The standard Ford Focus is one of the best cars to drive in the small family hatchback class, so it must have been an easy decision for Ford to add power and fine-tune the handling to produce the Ford Focus ST. More pace, sharper steering and a firmer suspension has only made the Focus more thrilling from a driver's point of view.
There are certainly quicker cars in the ST's class, like the Renault Megane Renaultsport and SEAT Leon Cupra 290, but they are more expensive and are arguably more 'hardcore' next to the Focus ST. Other rivals such as the Volkswagen Golf GTI and Skoda Octavia vRS are both slower than the petrol ST, and aren't as much fun to drive either.
Two engines are on offer to Focus ST buyers - a 247bhp 2.0-litre EcoBoost petrol engine or a 181bhp 2.0-litre diesel engine. The petrol is much the faster of the two, managing 0-62mph in 6.5 seconds compared to the diesel's time of 8.1 seconds. The trade off is that the diesel is much cheaper to run.
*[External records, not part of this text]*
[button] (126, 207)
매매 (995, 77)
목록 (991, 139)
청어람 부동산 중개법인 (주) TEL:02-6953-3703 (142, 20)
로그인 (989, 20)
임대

The diesel claims an economy figure of 67mpg and CO2 emissions of 110g/km, resulting in a tax bill of just £20 a year and a 20% Benefit-in-Kind (BiK) rating for company car buyers. The petrol engine is capable of 41mpg and its CO2 emissions of 154g/km mean tax is much higher at £180 per year. While significantly more costly to run than the diesel, the petrol engine is relatively efficient considering how powerful it is.
That power will take the petrol model to over 150mph but the car is also very entertaining to drive in corners. It may not be as capable or involving as the Megane and the Leon Cupra but it's more exciting than the Golf GTI, and it also manages to be comfortable and practical for family life at the same time. The ride can feel firm sometimes and the front wheels occasionally lose grip under hard acceleration, but overall the setup is conducive to excellent cornering and confidence-inspiring steering.
In terms of practicality, the Focus ST doesn’t suffer compared to the standard model. You can only get with five doors, which makes getting people and/or luggage in and out of the back seats easy, while the boot holds the same 316 litres as the standard car, although this is a little bit behind some rivals.
You can have your Focus ST in one of three trim levels: ST1, ST2 and ST3. The entry-level ST1 model includes a bodykit, 18-inch alloy wheels, Recaro seats, sports suspension, DAB digital radio and Ford's SYNC infotainment system.
We think the mid-range ST2 strikes the best balance between price and equipment of the three, as it includes dual-zone climate control and a fast-demisting windscreen, as well as automatic lights and rain-sensing wipers.
As it’s essentially the same car as the standard Ford Focus, the ST has the same five-star Euro NCAP crash safety rating. It gets all the same safety equipment as the standard hatchback, including tyre-pressure monitoring.
Ford doesn’t have the greatest reputation for reliability, but the Focus fared reasonably well in our 2015 Driver Power customer satisfaction survey. Overall, it was ranked 65th out of 200 cars by owners, while it came 56th for reliability, so the ST should prove to be a decent long-term proposition.